Koşturan insanlar, ilerlemeye çalışan arabalar, yolu neredeyse kaldırım taşına kadar dolduran su… Bir de yolun ortasında tüm bu koşuşturmaya aldırmaz asude duran ve düşen damlaları kapmaya çalışan bitkiler. Kısa çam fidanlarıyla göz göze geldi. Hadi ne duruyorsun, bize katılsana dediklerini duyar gibi oldu. Bir bitkilerin coşkusuna baktı bir de insanların biriken sulardan, ilerleyen arabalardan ve yağmurdan koşar adım kaçışına. Aynı zaman ve mekânda bulunan ama kendi dışındaki varlıklardan habersiz türdeşlerine baktı, baktı ve seyre daldı yeniden.

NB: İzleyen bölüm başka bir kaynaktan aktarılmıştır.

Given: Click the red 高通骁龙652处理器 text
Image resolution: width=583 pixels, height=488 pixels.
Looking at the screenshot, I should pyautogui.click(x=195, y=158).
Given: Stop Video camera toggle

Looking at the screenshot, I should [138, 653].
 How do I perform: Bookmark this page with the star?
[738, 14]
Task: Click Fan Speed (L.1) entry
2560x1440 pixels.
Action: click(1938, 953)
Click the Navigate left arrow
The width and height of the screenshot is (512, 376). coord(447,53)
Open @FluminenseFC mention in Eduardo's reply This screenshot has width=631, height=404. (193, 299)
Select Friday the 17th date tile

Gök dedi; boşa yol verdin haziran yağmuruna. Bak insanlar ağlamakta, “nereden çıktı bu yağmur” diyerek, bitkilerse kolları açılmış göğe bakmaktalar dillerinde şükürleri.
Gök dedi; bak insanlar ağlamakta, bitkiler gülmekte, şehrim şehrim ise koynunda boy veren bu huzursuzluktan mutsuz.
“Ne zaman insanlar ile bitkilerin aynı anda gülümsediği şehirler kurmayı ve orada yaşamayı becerebileceğiz?” sorusunu okura değil yakasını bırakmayan yele teslim etti.